• _STUDY QUESTIONS_
a: In the passage on Thoreau and Unitarian Universalism, who is named as the current minister of the Concord church?
b: Reproduce the part of the passage on Thoreau and Unitarian Universalism that opens with the words containing "Thoreau, who was" and closes with "Rev. Howard Dana.", swapping each "meetinghouse" for "chapel".

EXTRACT PROVIDED below:

Thoreau, who was baptized and raised a Unitarian, was, to put it mildly, one of our wayward youth. He never returned to the meetinghouse, but now, improbably, 200 years after his birth, the meetinghouse has come to embrace him. Unitarian Universalists today teach and celebrate the liberal religion he championed more vibrantly than ever.
The current minister of the Concord church said Thoreau is more than an influence on our faith tradition. “Modern-day Unitarian Universalism was in many ways started by Thoreau and Emerson as a branch of the tree of historic Christianity that we are now at the end of,” said the Rev. Howard Dana.
“Both are alive and well in UU theology and practice today,” he said. “Emerson points us toward a unifying force greater than ourselves, and Thoreau shows us that we must practice our theology in the here and now.” The result of Thoreau’s influence, Dana said, is “UU activism grounded in self-reflection.”
Just as improbably, this dead, white, male fixture in the American literary canon is also more alive in our society at large than when he was buried in Sleepy Hollow Cemetery 155 years ago. His calls from the barnyard roof to live more simply, use nature’s resources more wisely, and preserve wildness are today carried on by the flourishing and ever more mainstream simplicity, sustainability, and environmental movements. His influence is also palpable in the post-Trump surge in political activism in America, which is indebted to his eloquent defense of the individual’s right to resist immoral laws. And his call, in Walden, to be fully awake is echoed by a million mindfulness apps across the land. “He is blessed,” Thoreau wrote in “Walking,” “who loses no moment of the passing life in remembering the past.”
Were Thoreau to visit First Parish in Concord today, the white-columned church might at first look like the one in which he waited impatiently as a boy to be liberated from Sunday school. But the large Black Lives Matter banner out front would surely disrupt that image and make him question if it could possibly be the same church he criticized for timidity on social issues. If he stepped inside and slipped into a pew, he might be further confounded to hear a sermon focused on experiencing the holy rather than defining it, or to learn that the Sunday school sent the children outdoors to learn from nature.
Were he to return on subsequent Sundays or visit other Unitarian Universalist congregations, Thoreau could be hardly less surprised to discover full-throated affirmations of other things he wrote and thought: elevating the life of the spirit over the material; an ethos of simplicity; reverence for the divine in nature; justice and inclusivity in matters of race; and the search for wisdom in Eastern, earth-centered, and other world religious traditions.
Philip Gura, the author of American Transcendentalism: A History, wonders why Unitarian Universalism has not stressed Thoreau as a core source in the way it has Ralph Waldo Emerson. “One of the main tasks of ministry is to introduce people to earlier thinkers,” said Gura, a professor at the University of North Carolina at Chapel Hill. “Unitarian Universalists need to read Thoreau to understand how UUism came to embody certain truths that he saw earlier than most.” The interdependent web of being that Thoreau described in all but name in Walden “is just one of the connections he made that we now take for granted.”
Gura noted that the Transcendentalists split into two factions, one favoring Emersonian individualism, the other the social activism of Orestes Brownson, George Ripley, Theodore Parker, and others. Thoreau managed to bridge that gap, he said, by “integrating practical ethics into self-reliance.” That practicality is one reason his students connect with Thoreau, he said. “He doesn’t just tell you what’s wrong, he shows you how to live a life of integrity in response.”

End of EXTRACT PROVIDED.
INFORMATION SHOWN below:

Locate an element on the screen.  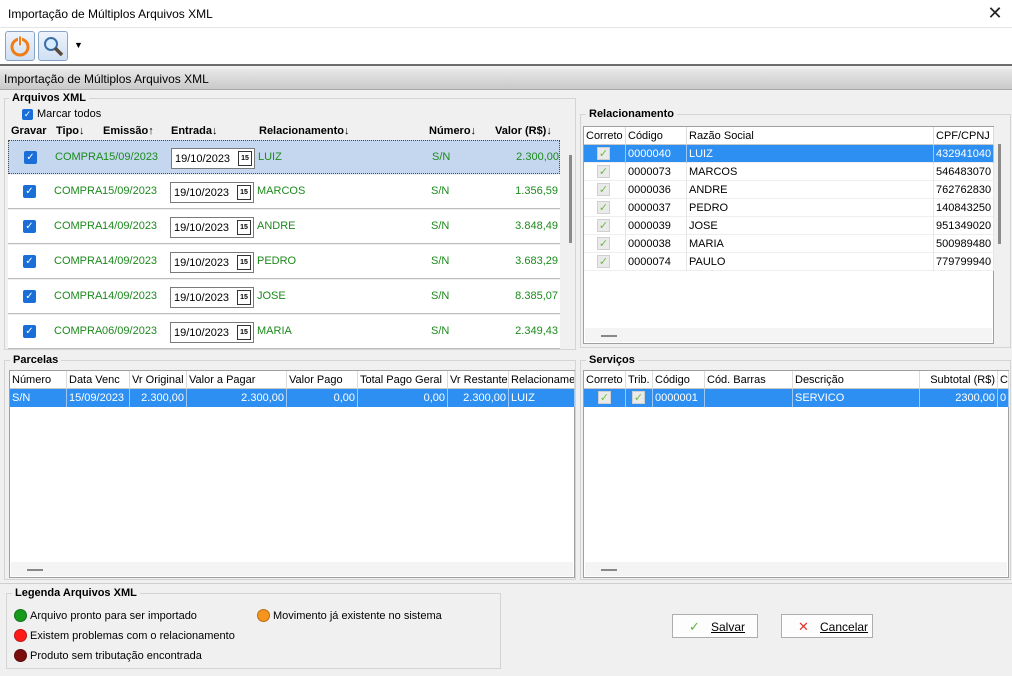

End of INFORMATION SHOWN.

• _TASK RESULTS_
a: The Rev. Howard Dana.

b:
Thoreau, who was baptized and raised a Unitarian, was, to put it mildly, one of our wayward youth. He never returned to the chapel, but now, improbably, 200 years after his birth, the chapel has come to embrace him. Unitarian Universalists today teach and celebrate the liberal religion he championed more vibrantly than ever.
The current minister of the Concord church said Thoreau is more than an influence on our faith tradition. “Modern-day Unitarian Universalism was in many ways started by Thoreau and Emerson as a branch of the tree of historic Christianity that we are now at the end of,” said the Rev. Howard Dana.